Badan Tenaga Nuklir Nasional (Batan) menyatakan, Indonesia layak untuk membangun Pembangkit Listrik Tenaga Nuklir (PLTN). Pertentangan yang selama ini dipermasalahkan oleh sejumlah kalangan masyarakat antinuklir dianggap tidak mendasar. Justru seharusnya masyarakat tidak perlu mengkhawatirkan hal tersebut.
Begitulah kata Kepala Batan Jarot S. Wisnubrato kepada politikindonesia.com di Jakarta, Selasa (16/06). Menurutnya, keinginan membangun PLTN itu bukan semata-mata keinginan Batan. Tapi lebih karena PLTN dianggap mampu menjadi salah satu solusi terbaik untuk mengatasi krisis energi yang dihadapi Indonesia. Maka kehadiran Batan, semata-mata hanya untuk melindungi masyarakat.
"Seringkali orang mendengar kata nuklir sudah takut terlebih dahulu.
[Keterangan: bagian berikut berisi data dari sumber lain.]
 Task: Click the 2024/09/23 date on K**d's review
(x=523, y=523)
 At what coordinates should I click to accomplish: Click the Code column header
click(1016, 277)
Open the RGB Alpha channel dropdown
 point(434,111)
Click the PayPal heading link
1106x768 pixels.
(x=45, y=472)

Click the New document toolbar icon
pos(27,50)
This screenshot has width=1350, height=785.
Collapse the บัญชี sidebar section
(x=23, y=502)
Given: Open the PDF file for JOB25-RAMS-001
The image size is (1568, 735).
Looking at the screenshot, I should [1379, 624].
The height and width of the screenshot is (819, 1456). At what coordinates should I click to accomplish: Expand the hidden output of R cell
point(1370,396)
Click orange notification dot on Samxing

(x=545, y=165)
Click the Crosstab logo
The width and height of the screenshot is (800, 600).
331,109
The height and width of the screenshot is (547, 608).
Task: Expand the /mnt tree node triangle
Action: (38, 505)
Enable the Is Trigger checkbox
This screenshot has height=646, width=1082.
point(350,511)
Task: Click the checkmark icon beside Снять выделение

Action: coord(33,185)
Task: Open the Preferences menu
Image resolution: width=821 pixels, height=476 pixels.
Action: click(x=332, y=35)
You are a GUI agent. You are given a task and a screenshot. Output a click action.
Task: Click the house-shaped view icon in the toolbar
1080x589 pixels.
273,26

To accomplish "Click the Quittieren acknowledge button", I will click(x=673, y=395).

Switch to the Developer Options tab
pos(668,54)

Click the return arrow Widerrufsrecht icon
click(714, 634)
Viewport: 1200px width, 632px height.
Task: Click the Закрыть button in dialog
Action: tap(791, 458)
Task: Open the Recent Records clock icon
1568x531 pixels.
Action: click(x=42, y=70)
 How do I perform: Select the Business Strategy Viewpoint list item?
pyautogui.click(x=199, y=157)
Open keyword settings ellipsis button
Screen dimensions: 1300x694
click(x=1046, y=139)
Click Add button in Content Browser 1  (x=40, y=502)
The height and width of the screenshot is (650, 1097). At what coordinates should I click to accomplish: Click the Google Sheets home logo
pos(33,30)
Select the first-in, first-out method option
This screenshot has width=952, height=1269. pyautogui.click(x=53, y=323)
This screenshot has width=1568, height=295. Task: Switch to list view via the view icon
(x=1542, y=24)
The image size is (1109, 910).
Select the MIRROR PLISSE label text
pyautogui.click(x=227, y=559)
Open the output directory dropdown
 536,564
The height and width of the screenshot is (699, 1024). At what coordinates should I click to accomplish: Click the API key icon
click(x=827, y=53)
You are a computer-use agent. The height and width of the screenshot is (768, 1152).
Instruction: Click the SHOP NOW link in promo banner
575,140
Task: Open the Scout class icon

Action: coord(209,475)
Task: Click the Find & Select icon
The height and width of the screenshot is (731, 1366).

Jadi masyarakat hanya melihat sisi buruk dari nuklir itu sendiri. Padahal nuklir yang seringkali dicap jelek sebagai reaktor yang menakutkan dan merusak lingkungan justru bisa memberikan solusi bagi kriris energi," ungkapnya.
Dijelaskan, beberapa hal yang dipermasalahkan selama ini oleh masyarakat antinuklir, di antaranya PLTN dianggap sebagai pembangkit listrik yang mahal, memiliki risiko tinggi. Selain itu, wilayah Indonesia tidak layak dibangun PLTN karena berada di daerah ring of fire. Pertimbangan lainnya adalah limbah radioaktif yang dihasilkan PLTN masih berumue panjang dan potensi radiasinya tinggi.
"Sebenarnya sudah banyak hal yang berkembang. Sejumlah alasan yang mereka masalahkan pun bisa kami mentahkan dengan menunjukan perkembangan baru mengenai nuklir. Jadi nuklir itu adalah pilihan terakhir untuk memenuhi kebutuhan energi yang terus meningkat. Sehibgga energi nuklir ini pun bisa menjadi pilihan utama," ujarnya.
Jarot mengatakan, selama ini masyarakat antinuklir berpendapat masih banyak solusi yang bisa dipilih untuk memenuhi kebutuhan listrik masyarakat Indonesia. Caranya, dengan mengoptimalkan penggunaan batubara, solar shell, angin, arus laut dan biodiesel. Karena berbagai sumber energi tersebut ramah lingkungan.
"Batan didirikan oleh pemerintah karena adanya percobaan pada 1958 percobaan bom atom di Indonesia. Makanya muncul tugas yang kita emban, termasuk bagaimana melakukan kajian studi PLTN. Indonesia sangat layak dan siap untuk membangun PLTN," ucapnya.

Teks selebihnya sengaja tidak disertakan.